L.K : L’idée d’art acousmatique et musique en temps réel, c’est aussi qu’il y a des personnes qui ne peuvent pas faire de concert. Parce que l’idée d’un moment et d’une durée de concert leur échappe complètement. Donc avec certains, on travaille avec l’art acousmatique, qui nous permet d’avoir tout le temps qu’on veut. D’être dans des studios, d’enregistrer des choses entières et pleines quelque soit la durée. Ensuite on peut retravailler à partir des enregistrements : on fait des compositions qui ont des formes présentables dans le monde dans lequel on vit. Une pièce de musique, ça a un format, une durée, donc on retravaille les choses avec eux, on travaille sur support c’est plus souple. Il y a une jeune fille qui par exemple a un univers très éthéré : je l’enregistre chuchoter, elle est dans le pianissimo. Donc quand on construit un univers sonore autour de quelque chose de vocal qu’elle fait, on va donc rester dans l’éthéré. Au final, cela fait une pièce de musique qui la représente pleinement. On a un peu la quintessence de sa nature.

S.L : L’une des raisons pour lesquelles j’aime travailler avec des personnes handicapées, c’est qu’il y a beaucoup moins de freins et de barrières quand on fait des propositions.
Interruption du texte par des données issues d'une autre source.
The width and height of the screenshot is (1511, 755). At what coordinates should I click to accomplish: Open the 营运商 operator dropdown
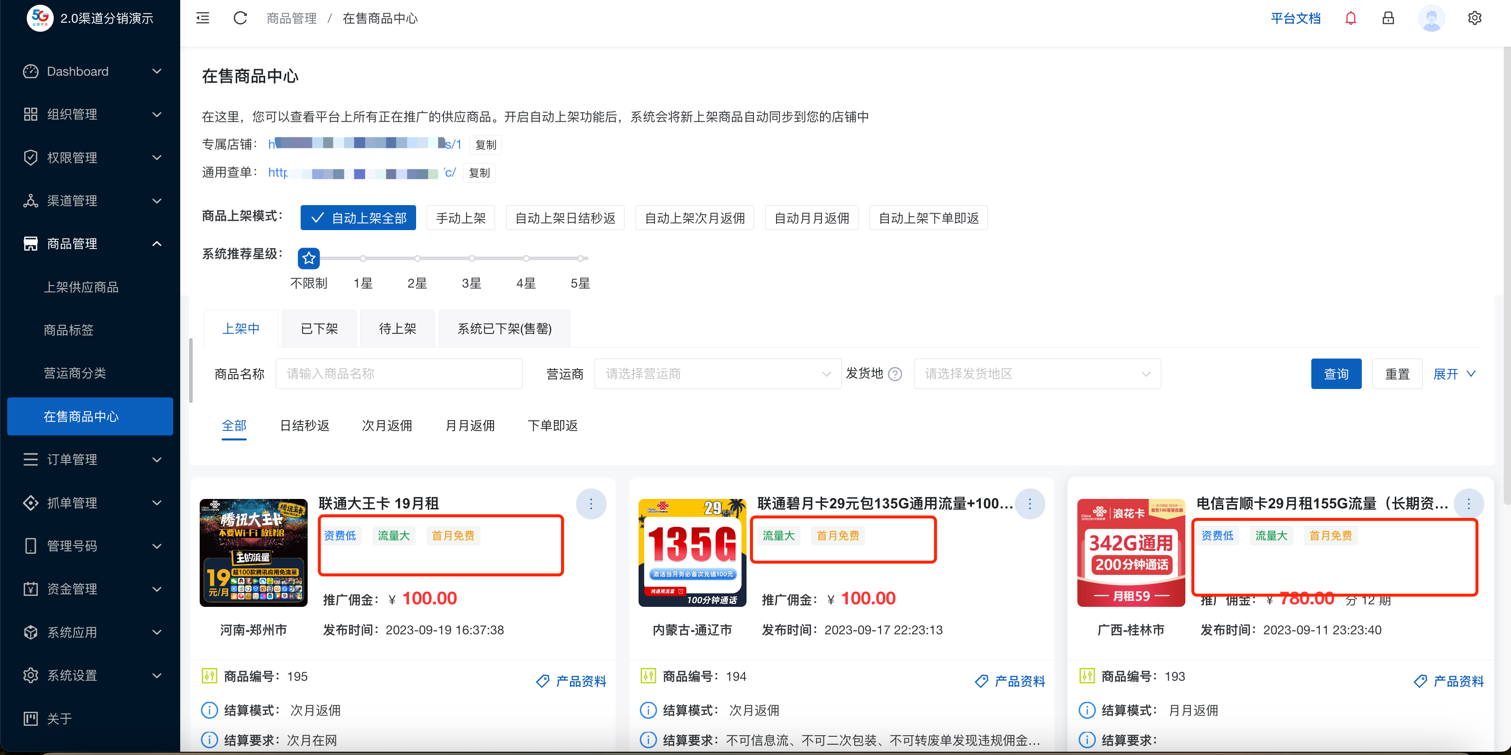(x=716, y=374)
Quand on propose nos musiques étranges, celles que l’on va entendre qu’à 3 h du matin sur France Culture, et bien normalement, ça passe pas. C’est tellement méconnu que c’est difficile. Mais par contre quand on arrive dans un foyer, qu’on met en place un morceau de batterie, un clavier, un micro, des capteurs et qu’on commence à jouer, là il n’y a aucune question, aucune barrière, hop on est parti ! Quand on leur fait écouter un CD, par exemple des portes qui grincent, et bien ils sont tout de suite dedans, à la première seconde.

L.K : D’une part ils n’ont pas de modèle culturel familial qui vient se greffer, d’autre part il y a un handicap qui fait qu’ils sont dans leur univers. Ils vont te prendre par exemple une chanson de variété, ils vont la chanter, ils vont la tordre, te mettre les trucs à l’envers, ils ralentissent, ils la chantent comme ils veulent, ils font ce qu’ils veulent dessus... rien que ça c’est un univers ! Ils cherchent pas à se caler et à être au plus prêt de l’original.

H : Quels sont vos projets ?

L.K : Un nouveau projet qu’on n’a jamais fait : on est en train de développer des projets avec des personnes déficientes visuelles. Cela fait trois ans qu’on travaille sur le cinéma pour l’oreille, les concerts se passent dans la pénombre, il n’y a rien à voir. Un jour on s’est dit finalement, il y a des gens qui sont nés sans y voir et il doit forcément se passer quelque chose entre une musique qui dérange les voyants parce qu’on n’a plus de repères visuels. En même temps, il y a des aveugles qui sont nés ainsi et on s’est dit d’un coup ce sont des musiques faites pour eux. Essayer de voir du coup s’il n’y a pas un nouveau regard sur la musique acousmatique par le fait que ces personnes soient aveugles et qui peuvent s’approprier ça. Est-ce qu’il n’y a pas un moment dans la vie où la notion de handicap n’est plus un handicap mais basculerait vers un avantage ? Il y a des seuils où à un moment donné une personne handicapée peut s’engouffrer parce qu’elle est porteuse d’un nouveau geste qui n’est pas formatée et qui peut se développer dans un environnement musical super ouvert.

_Propos recueillis par Karine Miceli et Emmanuel Ducassou
Les photographies nous ont été aimablement fournies par l’association.